**What you have to do**:
Every line below between the one holding "Task: Click the About Sccuot NG info icon" and the one holding "This screenshot has width=1400, height=657.", inclusive, should be copied exactly, and no other line.

**Dataset records**:
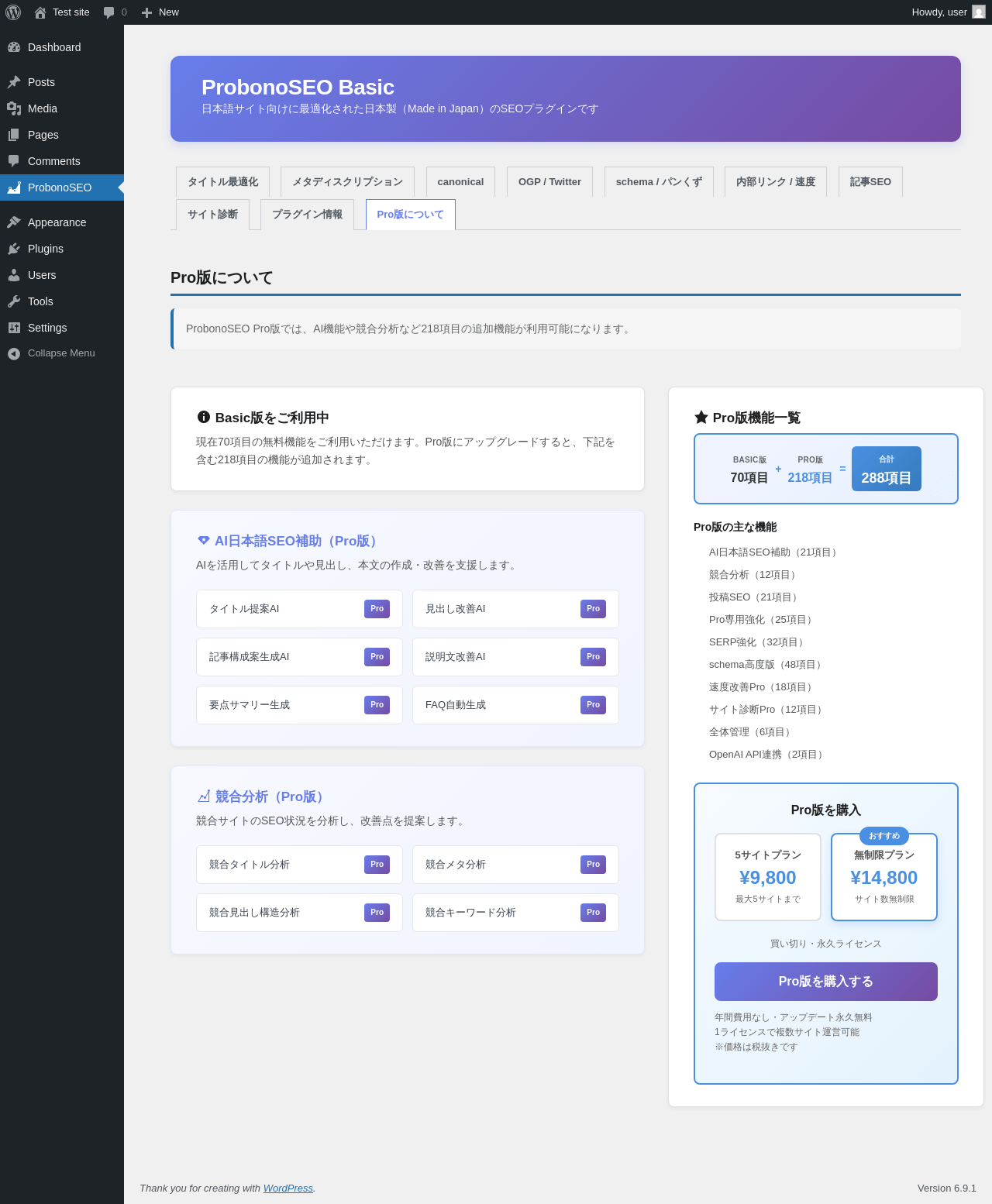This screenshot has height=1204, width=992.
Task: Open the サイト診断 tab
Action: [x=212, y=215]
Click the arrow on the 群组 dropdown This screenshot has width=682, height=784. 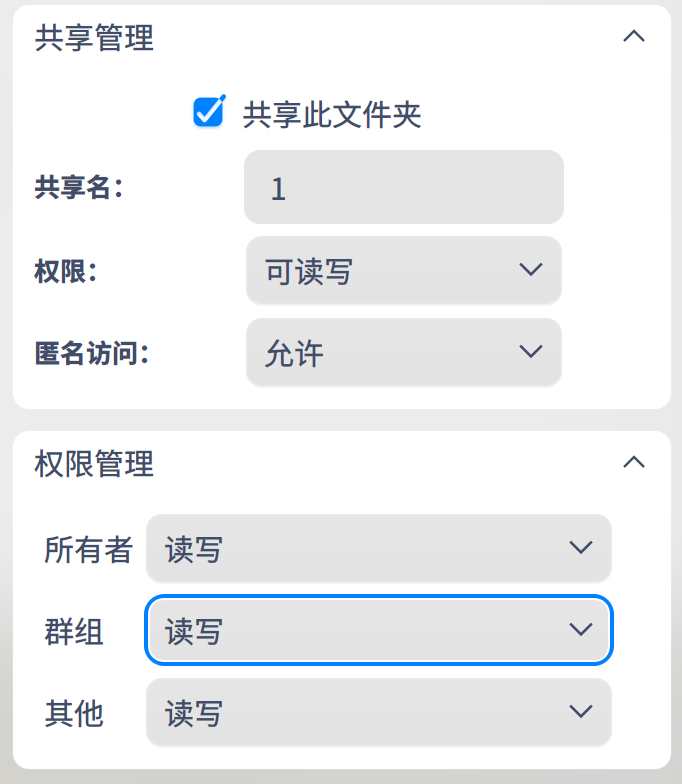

--

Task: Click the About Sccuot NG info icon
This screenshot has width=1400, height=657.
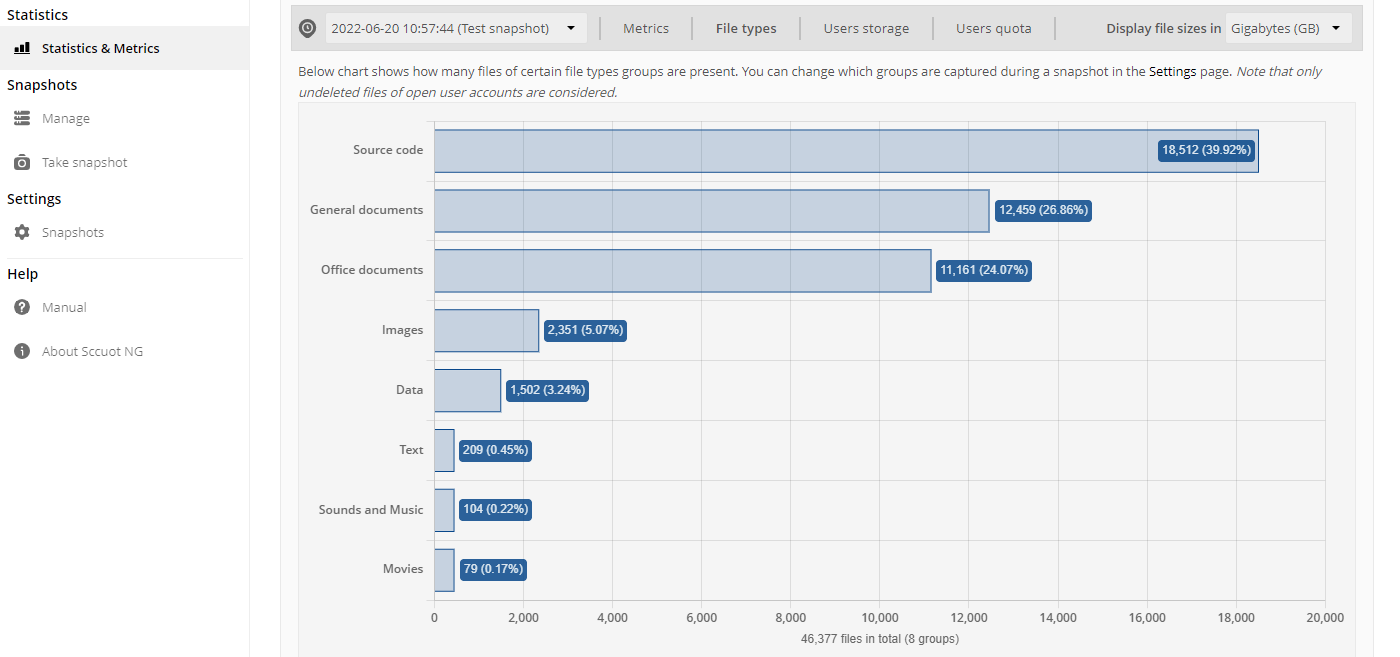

---

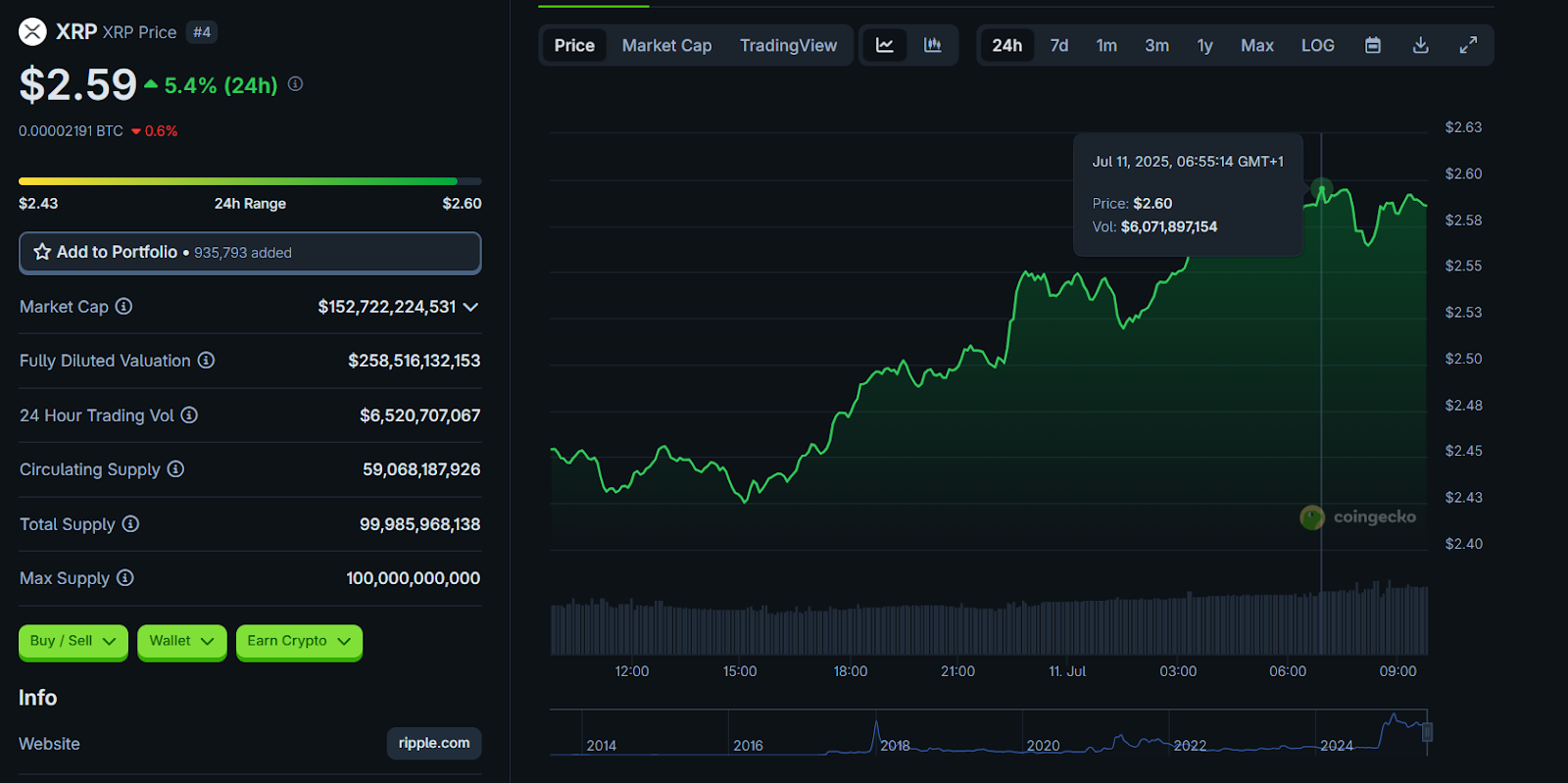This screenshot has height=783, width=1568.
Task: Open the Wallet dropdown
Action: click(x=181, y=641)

**Task response**:
Task: Click the About Sccuot NG info icon
This screenshot has width=1400, height=657.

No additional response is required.